Perhutani Akan Buka Rute Baru Menuju Gunung Pulosari

Perhutani Akan Buka Rute Baru Menuju Gunung Pulosari (Ilustrasi: Banten Plus) (foto: Perhutani Akan Buka Rute Baru Menuju Gunung Pulosari)

PANDEGLANG, - Perhutani Kabupaten Pandeglang akan membuka jalur baru untuk wisata ke Puncak Gunung Pulosari, hal itu dikarnakan jalur yang melewati Desa Cilentung Kecamatan Pulosari ditutup sementara dan masih menunggu hasil kajian Pusat Vulkanologi Mitigasi Bencana dan Geologi (PVMBG) terkait adanya keretekan dan potensi longsor pada jalur tersebut.

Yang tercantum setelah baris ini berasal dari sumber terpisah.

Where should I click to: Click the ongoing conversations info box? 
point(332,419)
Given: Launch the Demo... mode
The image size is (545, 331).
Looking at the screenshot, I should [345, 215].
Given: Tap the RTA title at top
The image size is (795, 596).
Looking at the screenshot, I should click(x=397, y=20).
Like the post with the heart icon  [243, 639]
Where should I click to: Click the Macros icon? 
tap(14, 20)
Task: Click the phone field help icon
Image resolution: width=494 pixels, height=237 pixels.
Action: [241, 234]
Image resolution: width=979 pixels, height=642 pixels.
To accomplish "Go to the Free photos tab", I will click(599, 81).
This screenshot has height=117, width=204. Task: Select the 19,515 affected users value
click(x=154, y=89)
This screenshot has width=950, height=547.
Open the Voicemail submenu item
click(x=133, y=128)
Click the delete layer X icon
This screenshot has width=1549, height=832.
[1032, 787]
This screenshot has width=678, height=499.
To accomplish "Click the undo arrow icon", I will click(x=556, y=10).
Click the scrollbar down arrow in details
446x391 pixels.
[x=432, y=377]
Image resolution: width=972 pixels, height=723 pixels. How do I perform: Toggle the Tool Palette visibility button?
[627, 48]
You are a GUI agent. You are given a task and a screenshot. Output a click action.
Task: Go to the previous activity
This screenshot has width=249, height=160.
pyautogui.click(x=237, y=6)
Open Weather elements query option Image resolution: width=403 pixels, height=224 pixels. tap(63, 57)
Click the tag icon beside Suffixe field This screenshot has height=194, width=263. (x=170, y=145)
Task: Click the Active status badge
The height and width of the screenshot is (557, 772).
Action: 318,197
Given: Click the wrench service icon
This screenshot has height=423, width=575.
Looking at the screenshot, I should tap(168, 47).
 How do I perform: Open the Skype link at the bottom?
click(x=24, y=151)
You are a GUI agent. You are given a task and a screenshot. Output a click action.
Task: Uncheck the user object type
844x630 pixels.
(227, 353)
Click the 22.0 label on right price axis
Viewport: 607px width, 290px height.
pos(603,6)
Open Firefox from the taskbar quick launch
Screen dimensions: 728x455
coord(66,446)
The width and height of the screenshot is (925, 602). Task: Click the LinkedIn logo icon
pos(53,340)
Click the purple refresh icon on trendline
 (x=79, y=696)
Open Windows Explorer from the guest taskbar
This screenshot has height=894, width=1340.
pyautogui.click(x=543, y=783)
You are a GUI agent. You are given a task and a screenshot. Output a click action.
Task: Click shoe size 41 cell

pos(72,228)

Agus Suhendar Asisten Perhutani (Asper) Kabuapten Pandeglang mengatakan, lokasi pembukaan jalur baru tersebut berada di Desa Cihunjuran Kecamatan Mandalawang. menyrutnya, pemilihan rute tersebut dikarenakan kawasan tersebut tidak terdapat potensi longsor atau bencana alam, selain itu juga kawasan tersebut akan dijadikan salah satu objek pariwisata baru.

“Saat ini, sedang proses kajian dan analisis perhutani terkait pembukaan jalur pendakian baru yang bekerjasama dengan Balaputra dan Wanadri, karena dikawasan Cihunjuran tersebut tidak terdapat potensi longsor atau bencana alam, selain itu, di kawasan tersebut juga masih banyak potensi pariwisatanyayang belum tergali, sehingga masyarakat mendorong kami agar menjadikan kawasan tersebut sebagai alternatif jalur pendakian,” ujarnya kemarin.

Agus menuturkan, di bukanya jalur baru tersebut karna pihaknya ingin meningkatkan nilai ekonomi masyarakat setempat, rencananya pada pembukaan nanti, akan melibatkan beberapa pihak, mulai dari Polisi Hutan (Polhut) hingga penggiat cagar budaya dan pariwisata.

“Gunung Pulosari kan luasnya sekitar 1.700 KM , keretakan hanya terdapat di kawasan Curug Putri dan Kawah, itu pun luas wilayahnya hanya sekitar 3 KM, berbicara penutupan jalur dan keamanan pendaki jadi kami rasa untuk jalur pendakian di kawasan Cihunjuran, masih aman, hanya saja kita akan melakukan kordinasi lanjutan dengan pihak BPBD terkait potensi bencananya,” tuturnya.

Sementara itu, Bahuri Kasi Kesiapsiagaan dan Pencegahan BPBD Pandeglang mengatakan, sebelum membuka jalur tersebut pihaknya akan melakukan musyawarah terlebih dahulu. Karena sejauh ini pihaknya masih menghimbau penutupan jalur pendakian, hal itu dikarenakan potensi bencana dan longsor bisa saja terjadi sehingga harus menunggu hasil kajian dari PVMBG terlebih dahulu untuk membuka jalur pendakian.

“Untuk di Kawasan Desa Cilentung kami sudah melakukan himbauan penutupan , akan tetapi jalur lain juga akan kami pasang himbauan penutupan, karena belum ada hasil kajian dan keputusan dari pihak PVMBG, kalau dilihat dari potensi bencananya, di manapun pasti berpotensi, adapun pihak perhutani akan membuka, nanti kita harus diadakan musyawarah lanjutan untuk membahas penutupan dan pembukaan jalur pendakian,” jelasnya. (AM/red).